Responsiveness was evaluated as standardized effect size (ES) and standardized response mean (SRM) (Beaton et al. 2001), using paired t-tests to compare the changes in the scores from before and after the commencement of the COVID-19 pandemic. The ES was determined by calculating the difference between the means before and after treatment and dividing it by the standard deviation of the same measure before treatment. The ES is sensitive to between-subject variability, and SRM is sensitive to within-subject variability. The larger the SRM, the greater the responsiveness. An SRM of 0.20 was considered small, 0.50 as moderate, and 0.80 or higher as large. Next, correlations between changes in the EORTC QLQ-ELD14 and EORTC QLQ C30 scales were calculated with Pearson’s correlations.

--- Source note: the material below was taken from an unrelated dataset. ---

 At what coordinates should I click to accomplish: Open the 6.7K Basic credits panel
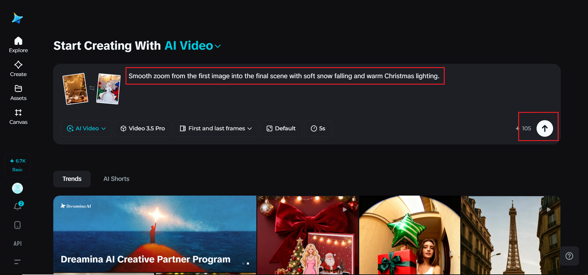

All tests were two-tailed. Statistical significance was set at p < 0.05. Analyses were performed with IBM SPSS statistics version 26.0 software (IBM Corp, Armonk, NY, USA).

Ethics

This study was conducted in accordance with the ethical standards laid down in the 1964 Declaration of Helsinki and was approved by the Ethics Committee of Kyushu University (2019-450). All persons gave informed consent prior to inclusion in the study. Prior to the study, participants were asked to sign a written informed consent form to confirm their willingness to participate in this study.

Results

The proportion of missing items on the EORTC QLQ-ELD14 was 0.3–2.3% for those aged ≥ 60 years and 0.3–2.0% for those aged ≥ 70 years. The highest scored item was item number 12 (Have you felt motivated to continue with your normal hobbies and activities?) in “maintaining of purpose”. Missing data of < 5% for each item was considered acceptable (Fayers and Machin 2013).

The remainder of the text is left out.